* [About this task]
In the Selma march excerpt, who was one of the women who struggled to their feet after the second barrage of tear gas?

* [Excerpt]
The cloud began covering the highway. Newsmen, who were confined by four troopers to a corner 100 yards away, began to lose sight of the action.

But before the cloud finally hid it all there were several seconds of unobstructed view. Fifteen or twenty nightsticks could be seen through the gas flailing at the heads of the marchers.

The Negroes Flee

The Negroes broke and ran. Scores of them streamed across the parking lot of the Selma Tractor Company. Troopers and possemen, mounted and unmounted, went after them.

Several more tear gas bombs were set off. One report was heard that sounded different. A white civil rights worker said later that it was a shotgun blast and that the pellets tore a hole in the brick wall of a hamburger stand five feet from him.

After about 10 minutes, most of the Negroes were rounded up. They began to move toward the city through the smell of the tear gas, coughing and crying as they stumbled onto Pettus Bridge.

Four or five women still lay on the grass strip where the troopers had knocked them down. Two troopers passed among them and ordered them to get up and join the others. The women lay still.

The two men then set off another barrage of tear gas and the women struggled to their feet, blinded and gasping, and limped across the road. One was Mrs. Amelia Boynton, one of the Selma leaders of the Negro movement. She was treated later at the hospital.

Lloyd Russell of Atlanta, a white photographer who had stayed at the other end of the bridge, said he saw at least four carloads of possemen overtake the marchers as they re-entered Broad Street. He said the possemen jumped from the cars and began beating the Negroes with nightsticks.

Two other witnesses said they saw possemen using whips on the fleeing Negroes as they recrossed the bridge.

The other newsmen were finally allowed to follow the retreat.

* [Extracted material]
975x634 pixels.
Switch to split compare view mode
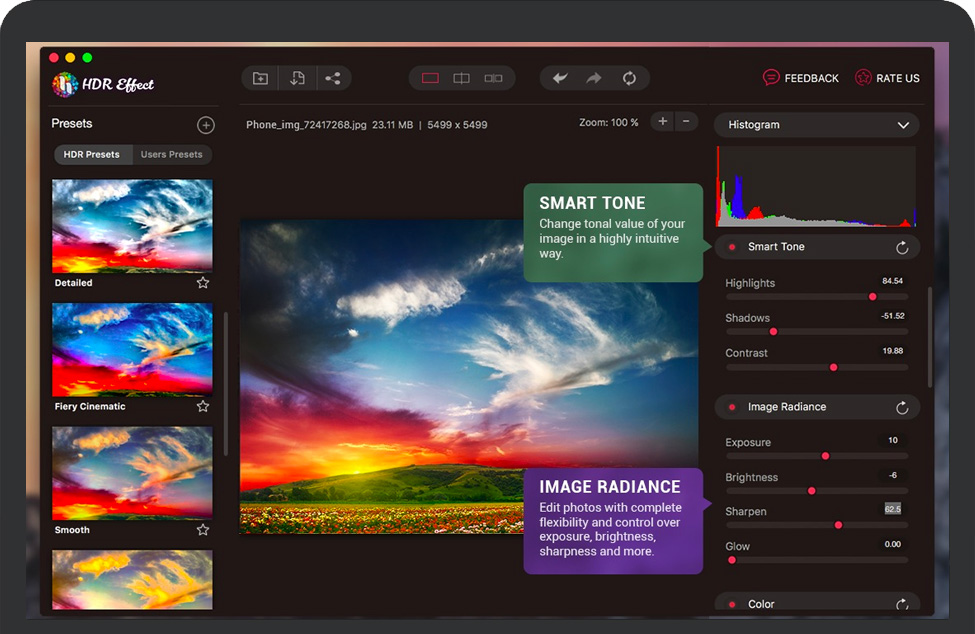coord(461,78)
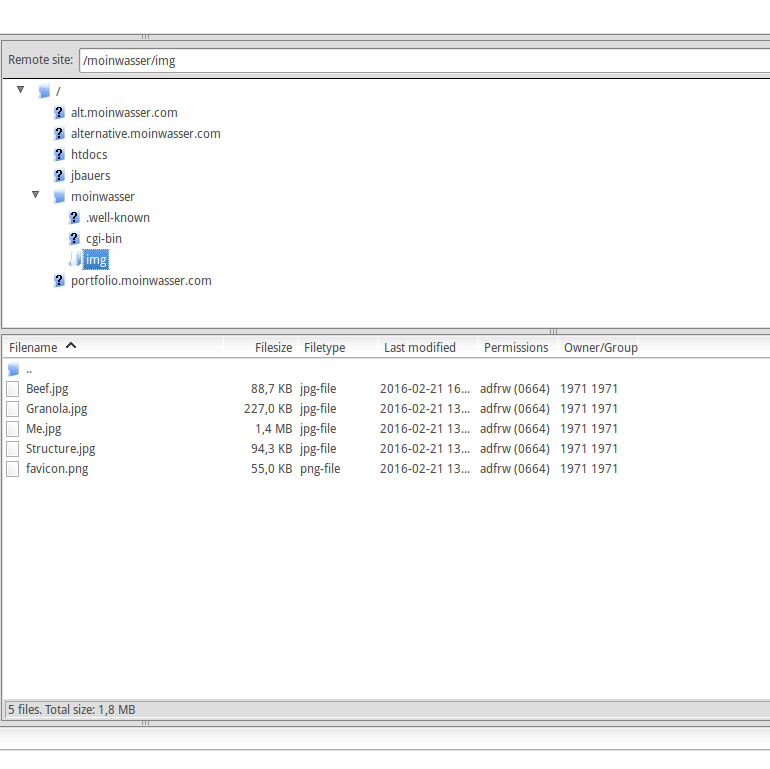The image size is (770, 769).
Task: Select the .well-known directory
Action: click(x=118, y=218)
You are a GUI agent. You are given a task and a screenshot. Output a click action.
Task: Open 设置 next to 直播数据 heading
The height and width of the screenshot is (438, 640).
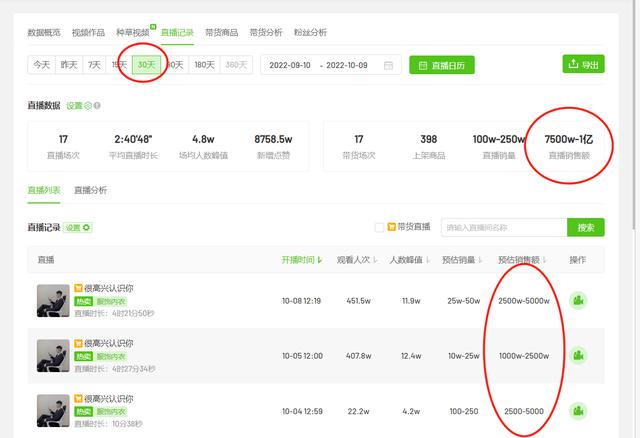pos(78,105)
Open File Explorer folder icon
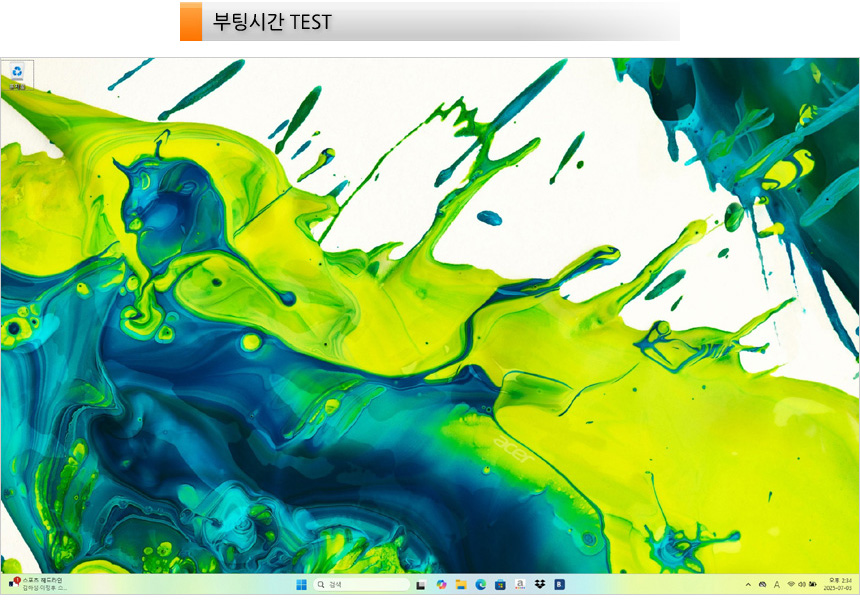 (x=461, y=584)
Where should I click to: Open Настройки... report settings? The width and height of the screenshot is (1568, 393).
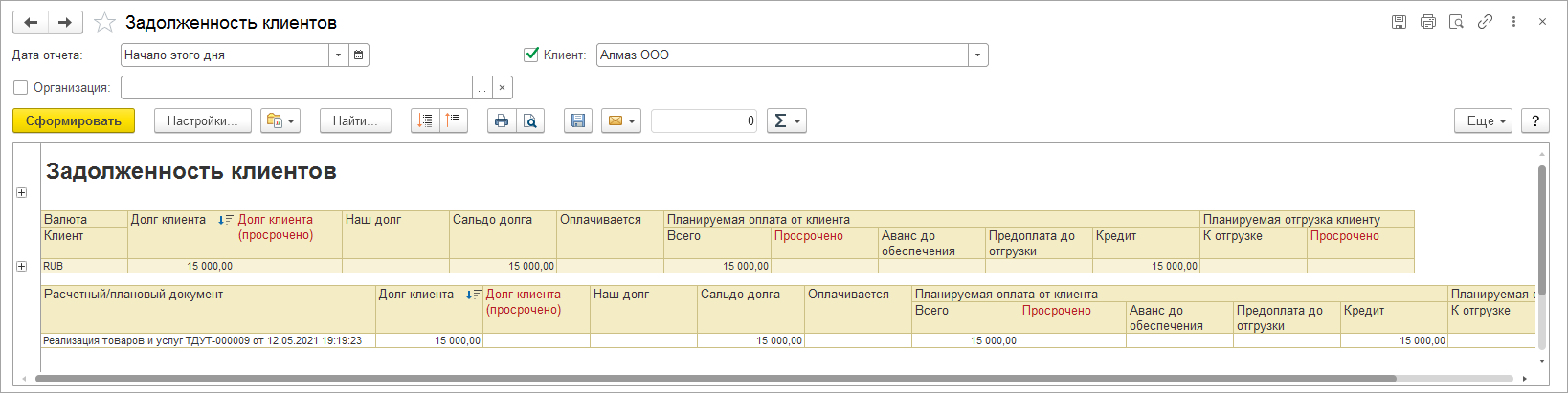202,120
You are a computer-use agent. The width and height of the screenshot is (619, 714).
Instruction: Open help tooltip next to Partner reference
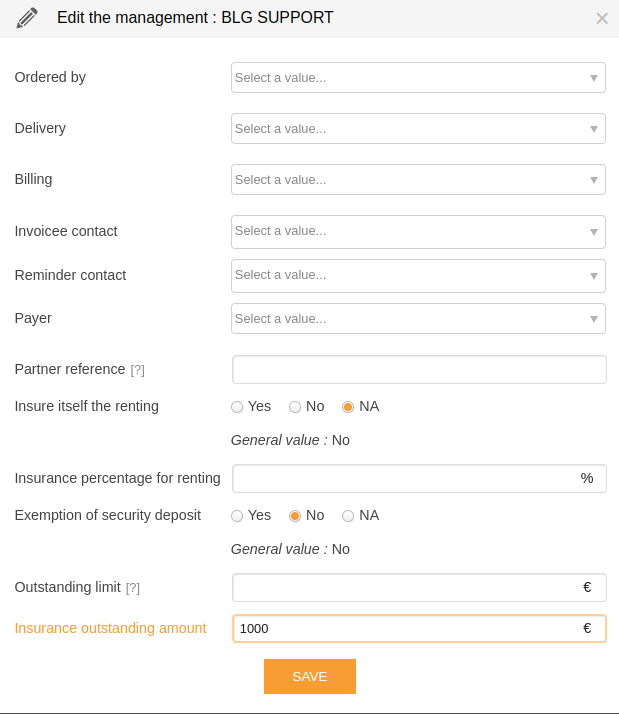point(137,370)
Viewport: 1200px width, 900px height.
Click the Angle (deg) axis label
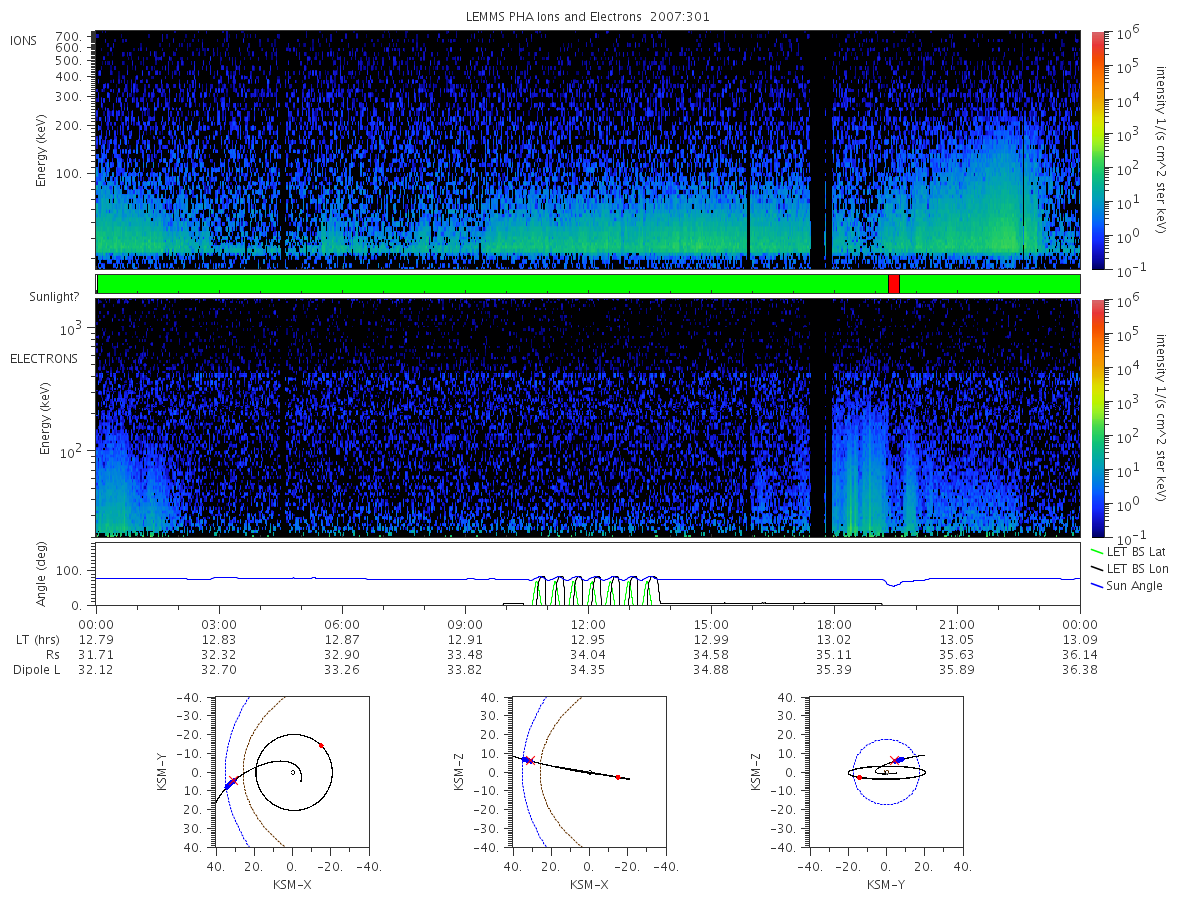click(45, 573)
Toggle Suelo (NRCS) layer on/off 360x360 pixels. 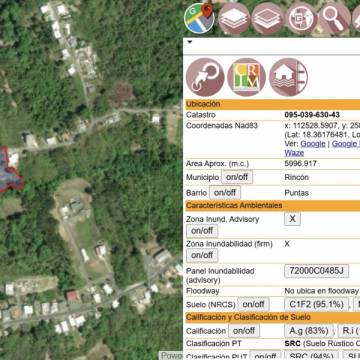click(253, 304)
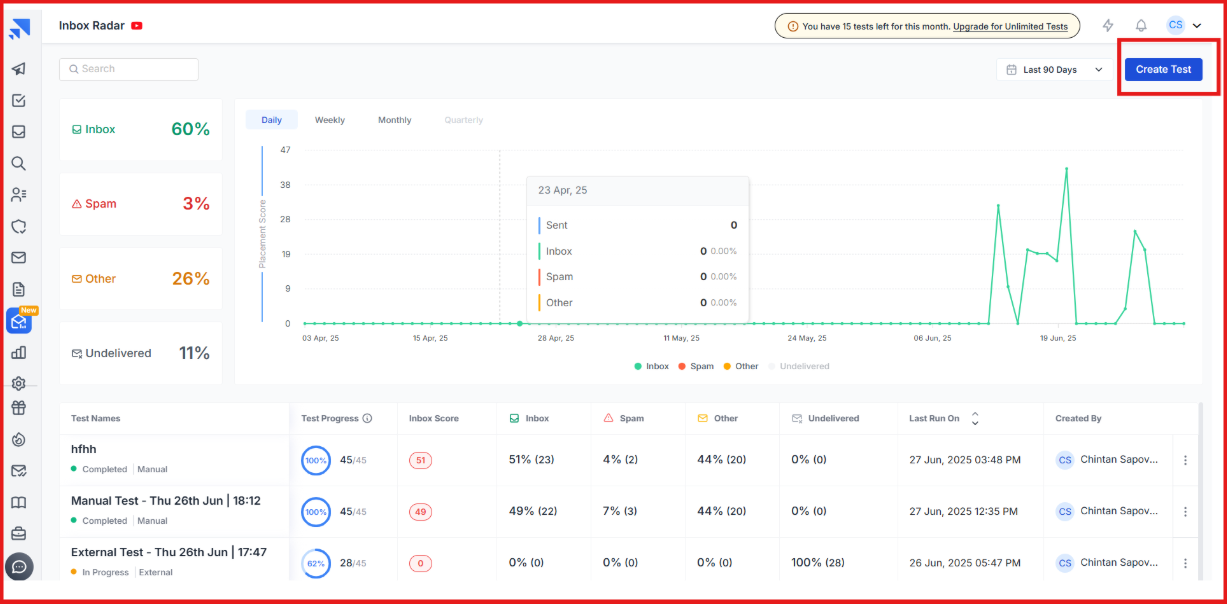Open the analytics bar chart icon in sidebar

(20, 352)
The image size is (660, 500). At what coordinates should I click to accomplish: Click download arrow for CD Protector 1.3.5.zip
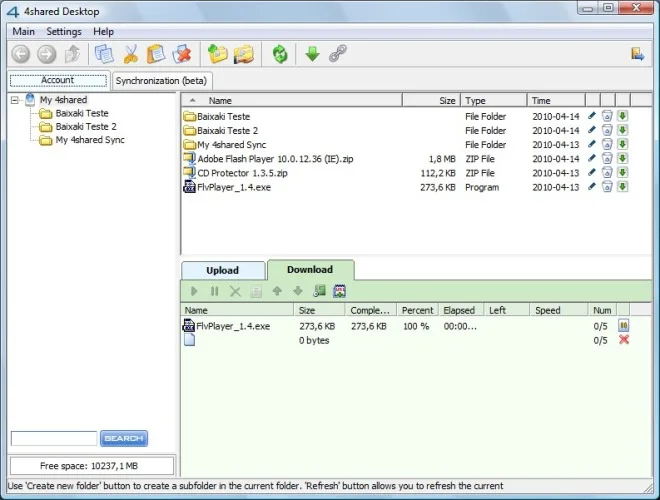click(623, 172)
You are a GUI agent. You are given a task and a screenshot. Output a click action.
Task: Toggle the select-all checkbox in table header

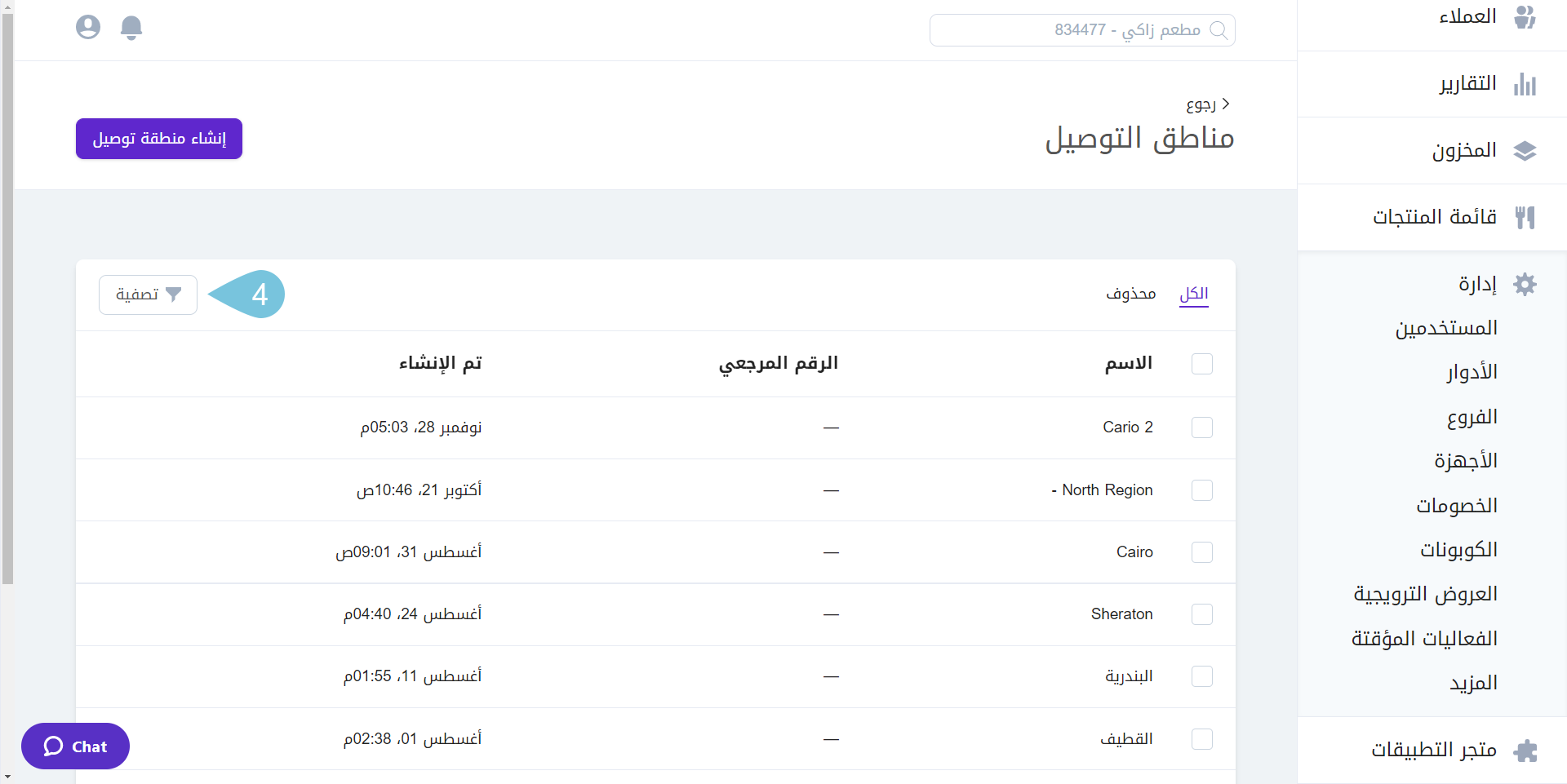click(1201, 364)
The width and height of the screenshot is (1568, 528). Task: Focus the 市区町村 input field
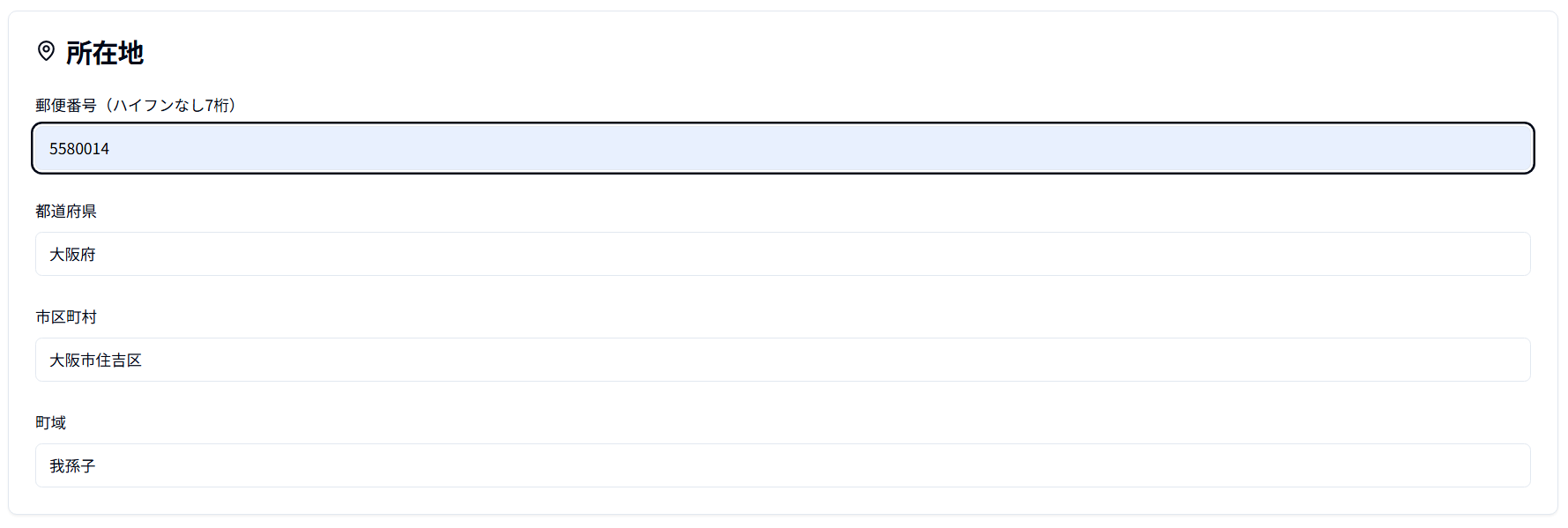pyautogui.click(x=783, y=360)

* [Final answer]
Mrs. Amelia Boynton, one of the Selma leaders of the Negro movement.